Now, I think Drizzt certainly fits the bill of Chaotic Good.
I have no particular opinion on the specific case of Elminster (been a long time since I read any of the FR novels), but in general, alignment is incredibly subjective, particularly on the law-chaos axis, which is rather ill-defined.
Though I'd think that, in general, hyper-powerful know-it-all manipulative good-guy wizards would tend to most people's definition of Chaotic, as they usually have a lot of "I know what's best, and don't need to work within organized power structures, or even explain myself to anyone else". How well that applies to Elminster I don't recall.
That applied to Elminster all the time back when Ed Greenwood was still writing. Since his retirement all of his characters have mostly been either killed off or pushed out of focus and consequently don't really do that much directly anymore.

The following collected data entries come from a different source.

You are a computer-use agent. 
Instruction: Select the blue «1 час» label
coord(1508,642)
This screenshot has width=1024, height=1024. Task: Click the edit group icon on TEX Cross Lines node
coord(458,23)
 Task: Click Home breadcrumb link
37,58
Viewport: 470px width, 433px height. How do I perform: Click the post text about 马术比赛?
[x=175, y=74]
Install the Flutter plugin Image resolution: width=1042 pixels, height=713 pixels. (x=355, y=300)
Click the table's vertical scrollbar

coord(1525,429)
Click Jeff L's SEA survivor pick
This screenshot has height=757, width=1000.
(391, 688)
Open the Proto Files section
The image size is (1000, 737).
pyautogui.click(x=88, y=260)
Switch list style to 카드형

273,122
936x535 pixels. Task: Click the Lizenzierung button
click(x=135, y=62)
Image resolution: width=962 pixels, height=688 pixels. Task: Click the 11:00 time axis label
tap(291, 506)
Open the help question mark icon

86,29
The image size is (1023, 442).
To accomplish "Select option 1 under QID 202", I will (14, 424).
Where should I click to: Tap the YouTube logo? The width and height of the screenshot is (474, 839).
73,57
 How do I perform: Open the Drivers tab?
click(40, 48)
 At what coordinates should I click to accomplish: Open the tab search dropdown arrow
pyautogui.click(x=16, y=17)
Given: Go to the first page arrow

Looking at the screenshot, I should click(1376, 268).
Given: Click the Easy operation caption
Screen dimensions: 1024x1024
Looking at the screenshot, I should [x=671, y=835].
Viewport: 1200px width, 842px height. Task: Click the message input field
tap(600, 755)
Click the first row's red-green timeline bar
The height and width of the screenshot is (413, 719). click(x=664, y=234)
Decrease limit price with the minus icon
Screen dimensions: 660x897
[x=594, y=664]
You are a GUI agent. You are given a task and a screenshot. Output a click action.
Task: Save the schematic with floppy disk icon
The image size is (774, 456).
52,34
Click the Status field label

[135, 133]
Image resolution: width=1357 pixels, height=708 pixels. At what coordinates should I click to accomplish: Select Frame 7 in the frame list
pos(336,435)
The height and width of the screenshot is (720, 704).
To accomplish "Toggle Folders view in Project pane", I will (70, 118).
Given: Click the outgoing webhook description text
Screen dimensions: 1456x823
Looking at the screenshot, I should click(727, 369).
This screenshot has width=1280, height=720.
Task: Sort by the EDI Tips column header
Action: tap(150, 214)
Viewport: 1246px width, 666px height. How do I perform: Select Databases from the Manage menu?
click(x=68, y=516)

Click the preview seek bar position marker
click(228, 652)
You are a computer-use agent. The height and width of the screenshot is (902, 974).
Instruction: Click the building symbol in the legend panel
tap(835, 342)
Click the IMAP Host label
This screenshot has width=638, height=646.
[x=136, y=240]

Find your own truth, choose your enemies carefully, and never deal with a dragon.
"Canon" is what's factual to D&D lore. "Cannon" is what you're going to be shot with if you keep getting the word wrong.
I think the op is a spammer. First day, random topic, one post, not logged in since.
Considering that they only created their profile today, maybe give them a little more time to log in again. Unless the post is a copy-paste from Reddit.
Find your own truth, choose your enemies carefully, and never deal with a dragon.
"Canon" is what's factual to D&D lore. "Cannon" is what you're going to be shot with if you keep getting the word wrong.
vs
Elminster definitely only follows rules when they align with whatever she was going to do anyway. He doesn't "try" to work within the rules.
They don't read like an LLM. They started their own thread, instead of tacking on to an old thread. There's been no edit to add a link. And, most importantly, it's coherent and on-topic. (OK, it'd be better placed in Story and Lore.)
"New account" is not in and of itself enough reason to start throwing around accusations of spamming. Assuming good faith doesn't hurt here. (It's why the reddit-copiers worked relatively well, but that seems to have fallen out of style.)